*** Opening PROVIDED RECORDS ***
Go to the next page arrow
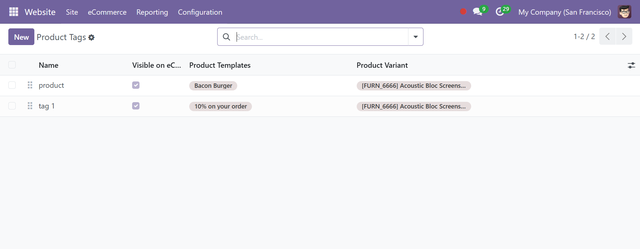This screenshot has width=640, height=249. click(624, 37)
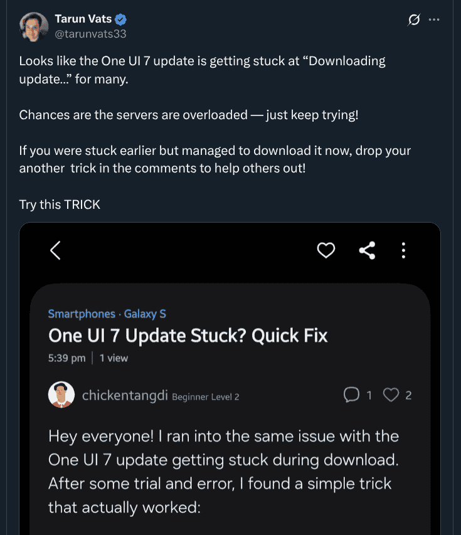The image size is (461, 535).
Task: Tap the heart icon in the top bar
Action: pos(326,251)
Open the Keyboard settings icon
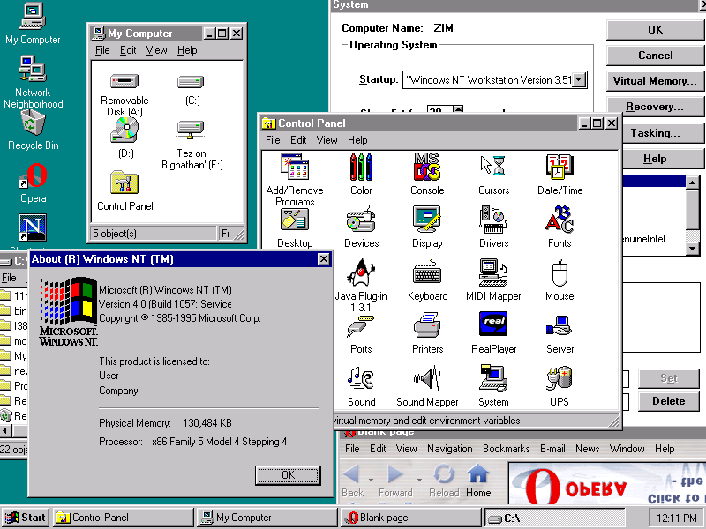 (x=427, y=276)
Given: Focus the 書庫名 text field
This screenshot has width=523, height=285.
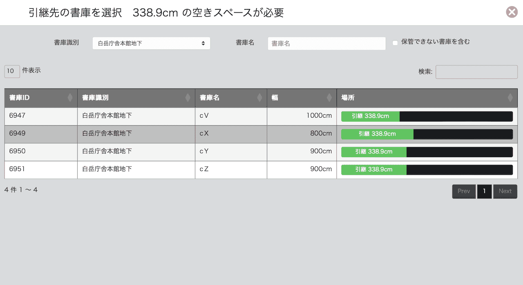Looking at the screenshot, I should (x=326, y=43).
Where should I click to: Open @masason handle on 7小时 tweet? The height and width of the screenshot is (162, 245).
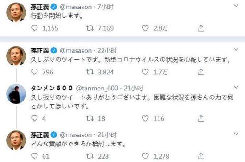click(x=76, y=7)
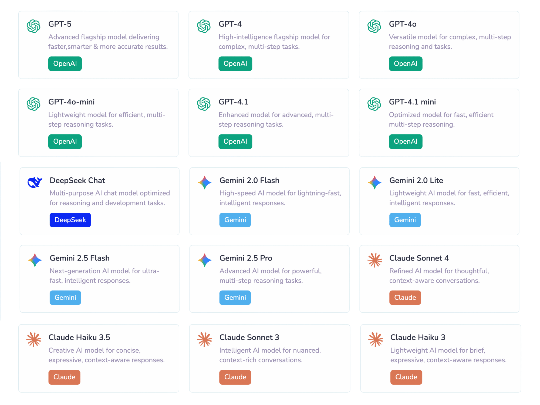540x405 pixels.
Task: Click the Claude icon on Claude Haiku 3 card
Action: coord(376,339)
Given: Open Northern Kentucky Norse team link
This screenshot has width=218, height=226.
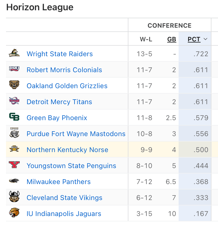Looking at the screenshot, I should [x=67, y=150].
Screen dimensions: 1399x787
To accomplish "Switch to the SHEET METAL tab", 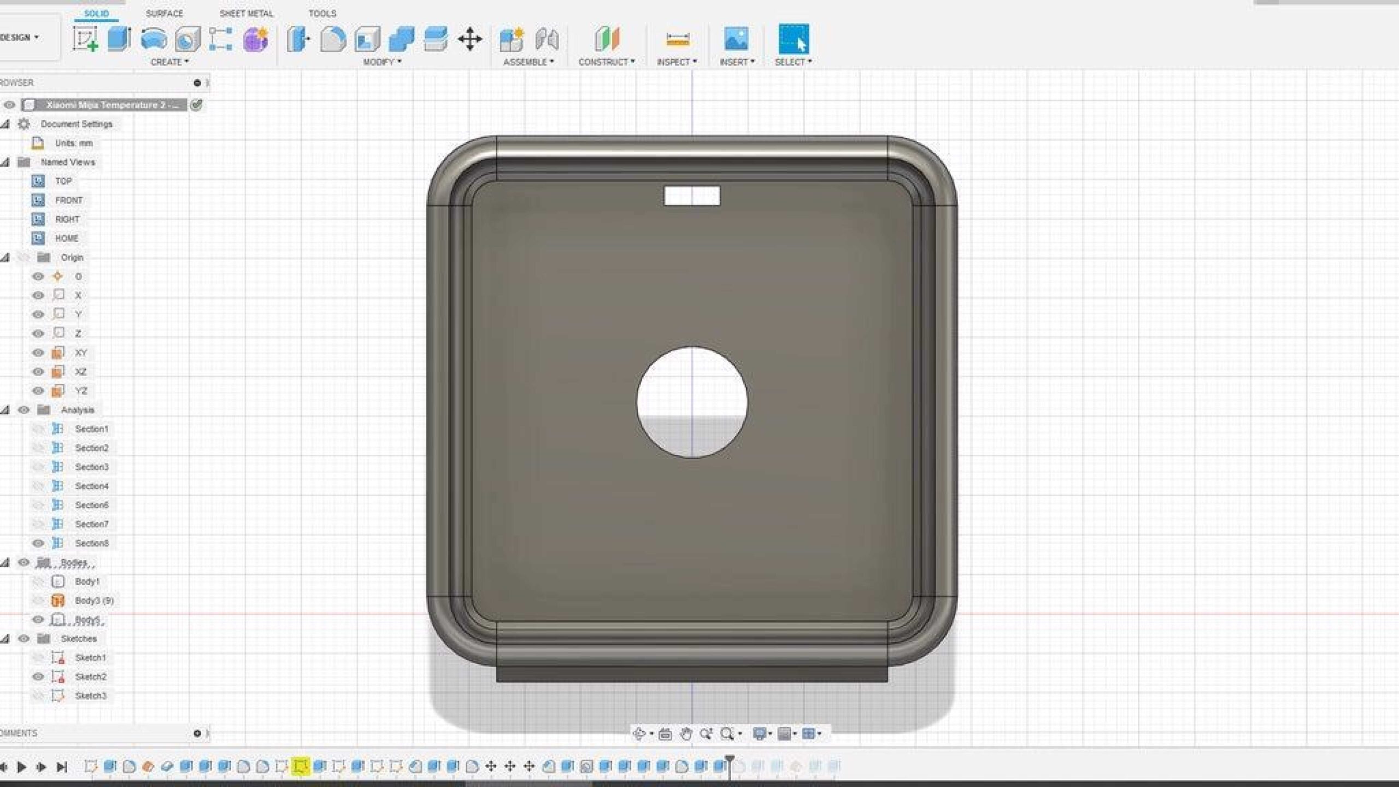I will 246,13.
*** Closing PROVIDED RECORDS ***
**TASK REQUIREMENTS**.
Report how many lines above hold "Given", number only.

**TASK OUTPUT**.
2